■ WHAT YOU HAVE TO DO ■
Nothing but the text of the records belongs in your answer: repeat all of it exactly and leave out the images.

■ RECORDS SHOWN ■
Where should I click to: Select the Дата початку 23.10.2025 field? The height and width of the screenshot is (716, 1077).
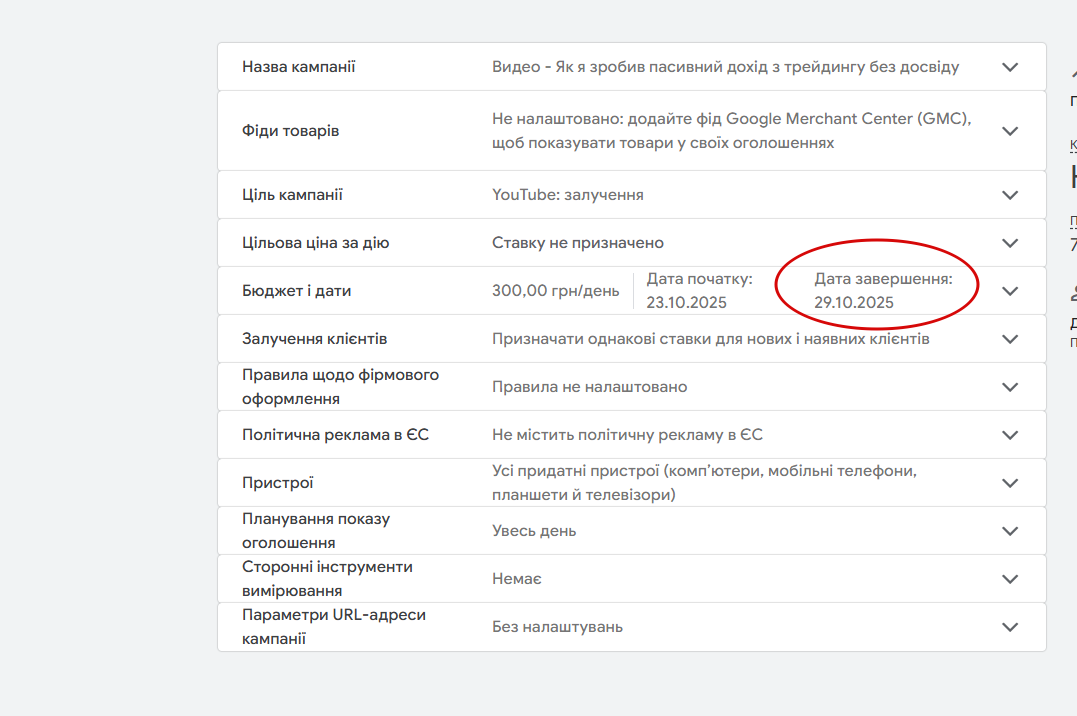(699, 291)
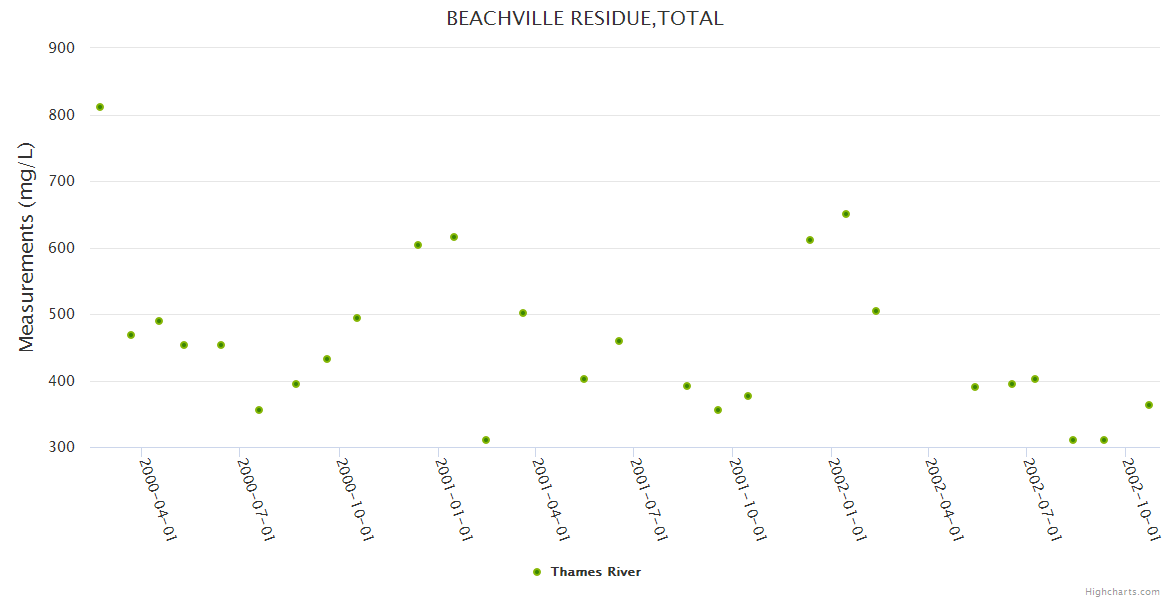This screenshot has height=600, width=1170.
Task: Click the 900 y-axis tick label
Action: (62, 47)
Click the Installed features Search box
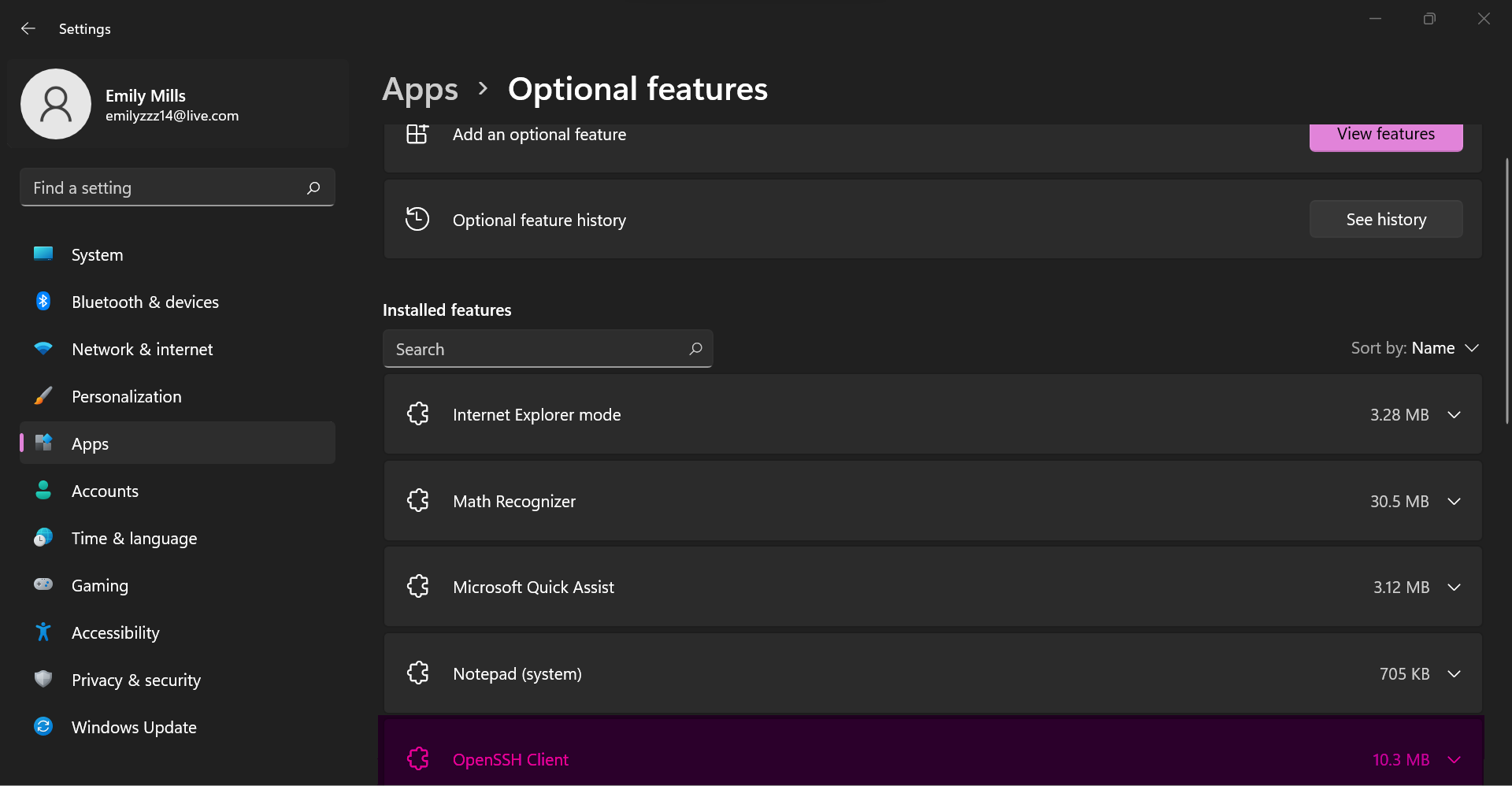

■ SOLUTION ■
Where should I click to: Select the Дата початку 23.10.2025 field? The height and width of the screenshot is (716, 1077).
(699, 291)
This screenshot has height=600, width=1170.
Task: Click the 900 y-axis tick label
Action: (62, 47)
Click the Installed features Search box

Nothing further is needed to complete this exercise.